* START *
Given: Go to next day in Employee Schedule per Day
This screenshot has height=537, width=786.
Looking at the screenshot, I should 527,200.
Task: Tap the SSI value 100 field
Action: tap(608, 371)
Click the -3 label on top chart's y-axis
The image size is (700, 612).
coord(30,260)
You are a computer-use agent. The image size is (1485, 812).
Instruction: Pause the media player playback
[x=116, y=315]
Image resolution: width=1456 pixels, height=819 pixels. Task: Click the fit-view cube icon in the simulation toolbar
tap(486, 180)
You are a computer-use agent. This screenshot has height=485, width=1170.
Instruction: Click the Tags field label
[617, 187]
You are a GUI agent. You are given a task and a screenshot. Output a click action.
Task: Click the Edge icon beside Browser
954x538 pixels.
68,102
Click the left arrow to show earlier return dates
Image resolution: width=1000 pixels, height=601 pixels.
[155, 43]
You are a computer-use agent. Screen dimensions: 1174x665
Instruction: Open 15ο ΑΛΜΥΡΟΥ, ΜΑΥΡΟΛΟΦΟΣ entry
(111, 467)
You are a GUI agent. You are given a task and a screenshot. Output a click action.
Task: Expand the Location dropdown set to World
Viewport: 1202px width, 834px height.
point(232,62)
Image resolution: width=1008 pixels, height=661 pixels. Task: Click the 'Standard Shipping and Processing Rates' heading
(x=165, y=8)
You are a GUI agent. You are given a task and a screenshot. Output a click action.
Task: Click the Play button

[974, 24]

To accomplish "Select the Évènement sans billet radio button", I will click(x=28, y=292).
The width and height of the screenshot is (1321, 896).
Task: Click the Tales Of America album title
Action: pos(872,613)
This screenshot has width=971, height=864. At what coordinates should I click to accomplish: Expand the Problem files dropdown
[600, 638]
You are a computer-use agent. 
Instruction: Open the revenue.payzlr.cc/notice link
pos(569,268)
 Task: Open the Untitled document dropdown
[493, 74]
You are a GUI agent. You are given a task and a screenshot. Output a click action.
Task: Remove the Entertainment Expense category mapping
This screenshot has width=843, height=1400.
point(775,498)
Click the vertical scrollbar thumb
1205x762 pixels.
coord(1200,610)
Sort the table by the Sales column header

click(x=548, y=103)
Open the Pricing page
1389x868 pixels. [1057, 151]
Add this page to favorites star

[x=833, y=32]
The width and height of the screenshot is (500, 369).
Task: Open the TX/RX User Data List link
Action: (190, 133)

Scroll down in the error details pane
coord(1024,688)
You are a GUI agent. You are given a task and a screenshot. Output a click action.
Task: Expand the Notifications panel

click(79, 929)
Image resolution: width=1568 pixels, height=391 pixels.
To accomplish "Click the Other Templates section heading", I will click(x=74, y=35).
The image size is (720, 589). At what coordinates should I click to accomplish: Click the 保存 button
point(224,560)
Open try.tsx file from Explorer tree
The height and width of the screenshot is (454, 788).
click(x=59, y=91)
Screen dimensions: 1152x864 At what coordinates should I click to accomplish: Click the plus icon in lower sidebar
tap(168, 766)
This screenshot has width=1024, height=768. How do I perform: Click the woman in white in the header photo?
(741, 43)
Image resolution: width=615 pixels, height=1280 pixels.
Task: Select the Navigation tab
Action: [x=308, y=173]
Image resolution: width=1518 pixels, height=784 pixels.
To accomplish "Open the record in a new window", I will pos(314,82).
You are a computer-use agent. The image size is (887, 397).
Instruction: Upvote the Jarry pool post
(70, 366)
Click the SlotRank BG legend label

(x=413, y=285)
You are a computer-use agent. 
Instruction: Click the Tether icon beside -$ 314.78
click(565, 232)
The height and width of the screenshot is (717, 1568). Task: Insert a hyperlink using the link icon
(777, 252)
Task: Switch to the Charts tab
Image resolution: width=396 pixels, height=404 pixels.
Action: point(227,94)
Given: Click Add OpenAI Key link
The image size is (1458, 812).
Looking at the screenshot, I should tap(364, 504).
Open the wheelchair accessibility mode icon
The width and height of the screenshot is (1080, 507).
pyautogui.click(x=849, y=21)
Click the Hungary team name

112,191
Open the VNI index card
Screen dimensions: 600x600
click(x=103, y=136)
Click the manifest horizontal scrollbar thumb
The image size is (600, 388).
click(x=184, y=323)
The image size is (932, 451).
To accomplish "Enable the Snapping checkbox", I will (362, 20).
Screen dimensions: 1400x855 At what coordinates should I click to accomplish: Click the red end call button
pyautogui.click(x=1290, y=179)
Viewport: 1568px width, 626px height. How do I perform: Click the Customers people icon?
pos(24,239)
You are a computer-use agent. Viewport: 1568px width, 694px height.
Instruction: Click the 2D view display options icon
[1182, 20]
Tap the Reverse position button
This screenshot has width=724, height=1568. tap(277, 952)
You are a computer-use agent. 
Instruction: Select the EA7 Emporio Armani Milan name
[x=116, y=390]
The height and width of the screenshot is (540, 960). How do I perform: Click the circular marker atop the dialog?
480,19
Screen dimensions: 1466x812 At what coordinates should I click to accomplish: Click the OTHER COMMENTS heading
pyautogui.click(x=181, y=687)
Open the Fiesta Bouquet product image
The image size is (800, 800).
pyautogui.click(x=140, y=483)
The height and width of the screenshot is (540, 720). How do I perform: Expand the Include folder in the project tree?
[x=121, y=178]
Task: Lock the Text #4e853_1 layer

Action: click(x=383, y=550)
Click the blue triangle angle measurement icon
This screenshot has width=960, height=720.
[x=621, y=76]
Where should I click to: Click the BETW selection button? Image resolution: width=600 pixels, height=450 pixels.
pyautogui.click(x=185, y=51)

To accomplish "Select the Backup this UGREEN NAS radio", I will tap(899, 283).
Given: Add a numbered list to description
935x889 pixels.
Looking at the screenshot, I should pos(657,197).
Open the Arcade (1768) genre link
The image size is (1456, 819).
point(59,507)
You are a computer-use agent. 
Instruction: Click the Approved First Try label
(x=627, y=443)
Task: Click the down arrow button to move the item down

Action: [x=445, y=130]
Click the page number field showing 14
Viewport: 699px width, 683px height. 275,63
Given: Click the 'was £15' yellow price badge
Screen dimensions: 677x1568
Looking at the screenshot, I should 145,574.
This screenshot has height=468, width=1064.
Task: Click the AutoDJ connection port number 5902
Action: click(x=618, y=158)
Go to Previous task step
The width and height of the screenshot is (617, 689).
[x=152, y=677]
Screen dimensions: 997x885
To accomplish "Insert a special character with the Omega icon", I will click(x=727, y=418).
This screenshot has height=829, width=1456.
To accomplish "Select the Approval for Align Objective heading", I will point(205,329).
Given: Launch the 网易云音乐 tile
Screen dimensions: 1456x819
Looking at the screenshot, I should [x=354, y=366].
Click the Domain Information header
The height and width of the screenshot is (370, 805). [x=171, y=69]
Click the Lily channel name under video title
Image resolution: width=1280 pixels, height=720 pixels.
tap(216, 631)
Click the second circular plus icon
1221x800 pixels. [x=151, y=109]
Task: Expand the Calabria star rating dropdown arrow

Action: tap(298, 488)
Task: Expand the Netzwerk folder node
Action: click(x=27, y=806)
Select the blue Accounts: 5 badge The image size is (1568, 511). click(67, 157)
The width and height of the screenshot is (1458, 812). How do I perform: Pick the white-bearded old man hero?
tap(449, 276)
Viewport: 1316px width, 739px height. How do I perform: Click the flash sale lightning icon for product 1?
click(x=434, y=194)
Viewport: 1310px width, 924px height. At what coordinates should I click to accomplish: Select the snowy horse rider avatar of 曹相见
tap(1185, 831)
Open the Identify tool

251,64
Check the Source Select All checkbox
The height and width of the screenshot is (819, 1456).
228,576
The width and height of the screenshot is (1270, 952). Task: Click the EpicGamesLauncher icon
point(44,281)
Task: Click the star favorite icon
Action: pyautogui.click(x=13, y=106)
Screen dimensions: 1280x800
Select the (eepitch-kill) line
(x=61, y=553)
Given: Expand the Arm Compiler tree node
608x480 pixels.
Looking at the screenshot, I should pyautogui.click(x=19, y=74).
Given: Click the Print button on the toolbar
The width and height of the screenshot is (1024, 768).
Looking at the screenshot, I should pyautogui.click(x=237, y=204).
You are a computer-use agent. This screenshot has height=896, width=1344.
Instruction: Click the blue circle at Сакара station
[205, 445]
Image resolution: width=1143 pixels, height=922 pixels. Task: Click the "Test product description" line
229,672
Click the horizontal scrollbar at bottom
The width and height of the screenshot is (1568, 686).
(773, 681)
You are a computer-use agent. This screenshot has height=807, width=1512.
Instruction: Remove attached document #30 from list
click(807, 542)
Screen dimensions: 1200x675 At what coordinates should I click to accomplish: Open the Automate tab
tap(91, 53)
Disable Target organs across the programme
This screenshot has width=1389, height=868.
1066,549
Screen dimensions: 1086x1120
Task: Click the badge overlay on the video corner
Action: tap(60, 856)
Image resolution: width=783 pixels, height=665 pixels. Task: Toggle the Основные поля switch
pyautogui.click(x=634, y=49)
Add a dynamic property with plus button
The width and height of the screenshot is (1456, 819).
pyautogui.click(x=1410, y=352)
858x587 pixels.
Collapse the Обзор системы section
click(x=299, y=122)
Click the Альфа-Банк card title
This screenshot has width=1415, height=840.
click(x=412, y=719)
* END *
§ Given task: Reproduce the listing from its beginning through the line holding "tap(486, 180)", inclusive, substituting "audio player" for "media player" and leaving everything else unchanged.

§ Reply:
Given: Go to next day in Employee Schedule per Day
This screenshot has height=537, width=786.
Looking at the screenshot, I should 527,200.
Task: Tap the SSI value 100 field
Action: tap(608, 371)
Click the -3 label on top chart's y-axis
The image size is (700, 612).
coord(30,260)
You are a computer-use agent. The image size is (1485, 812).
Instruction: Pause the audio player playback
[x=116, y=315]
Image resolution: width=1456 pixels, height=819 pixels. Task: Click the fit-view cube icon in the simulation toolbar
tap(486, 180)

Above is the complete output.